___ ENTRIES SHOWN

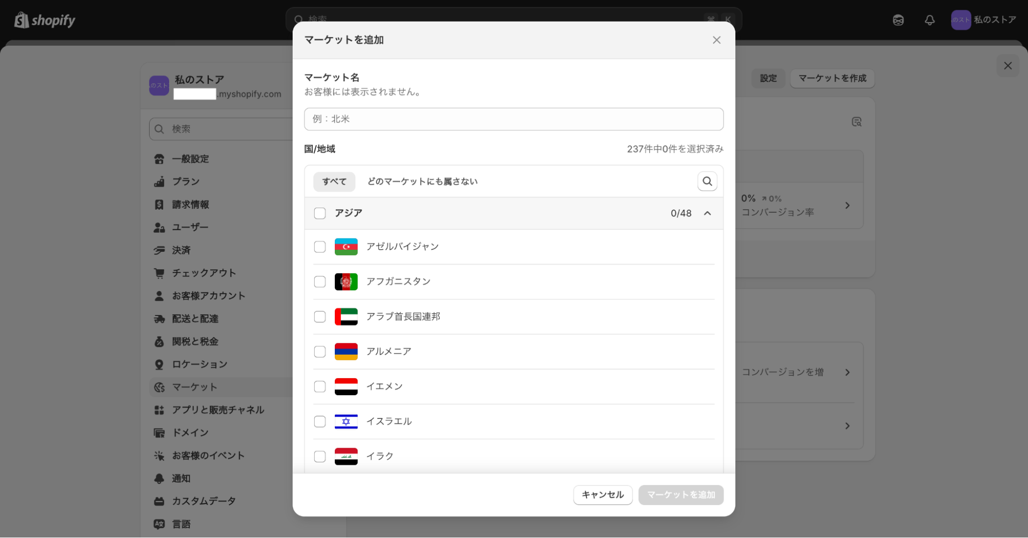Switch to どのマーケットにも属さない tab
The height and width of the screenshot is (538, 1028).
point(422,182)
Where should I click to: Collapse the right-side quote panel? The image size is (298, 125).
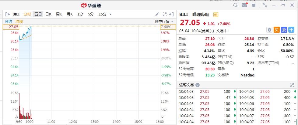click(172, 14)
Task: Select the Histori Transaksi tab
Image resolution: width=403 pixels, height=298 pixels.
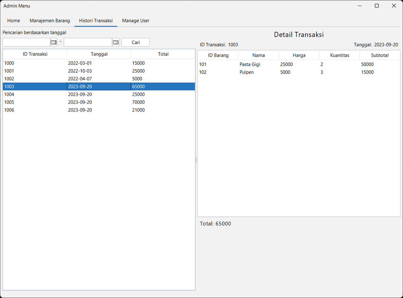Action: [x=96, y=21]
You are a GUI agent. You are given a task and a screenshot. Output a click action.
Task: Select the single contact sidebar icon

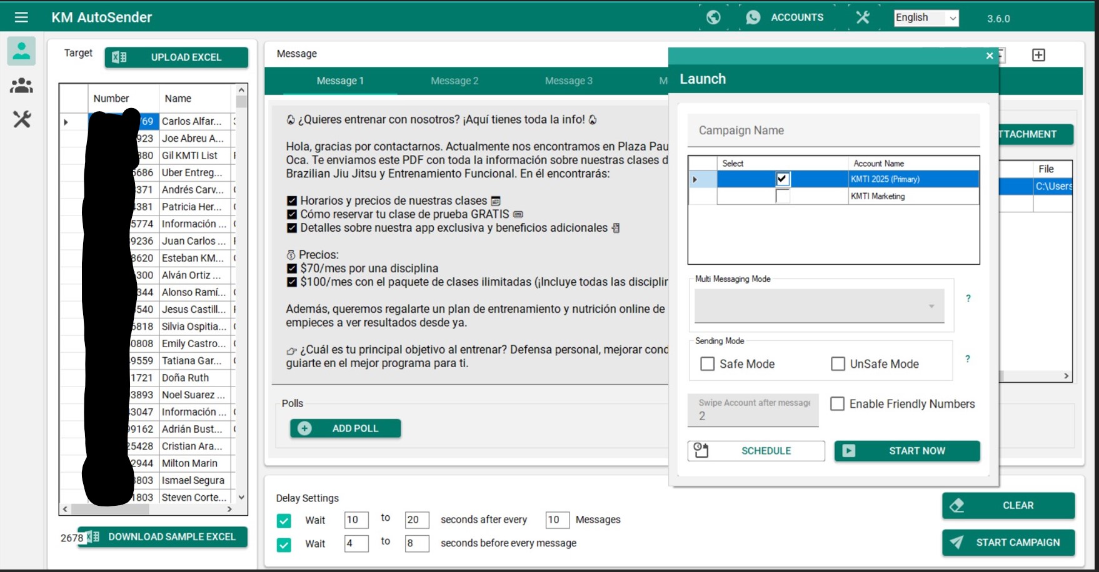(x=21, y=51)
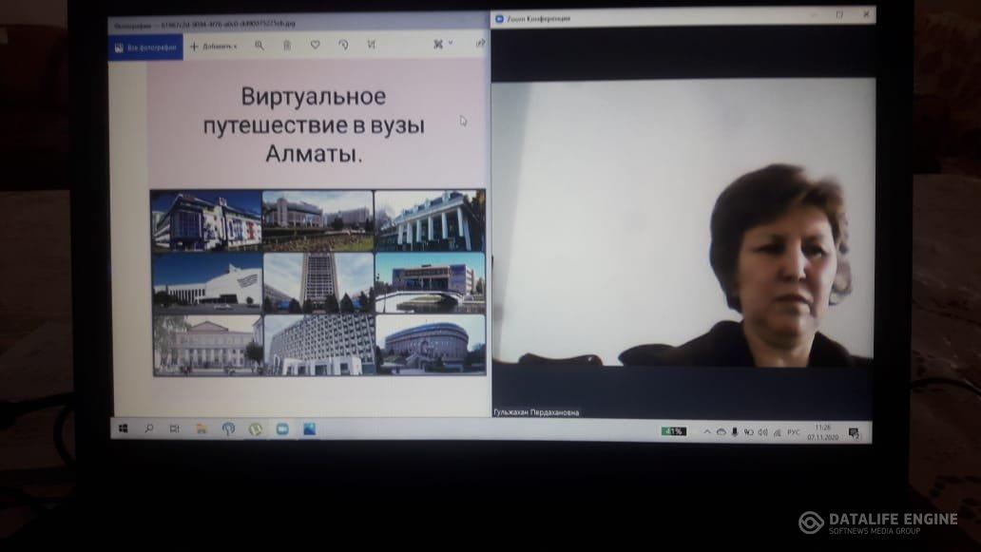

______

### [THE PROBLEM]
Only an exact copy belongs in the answer: the lines from the one containing "Image resolution: width=403" through the end of the records, both ends included, minus the pictures.

### [RESULT OF THE EXERCISE]
Image resolution: width=403 pixels, height=298 pixels.
Action: [x=96, y=21]
You are a GUI agent. You are given a task and a screenshot. Output a click action.
Task: Select the single contact sidebar icon

(x=21, y=51)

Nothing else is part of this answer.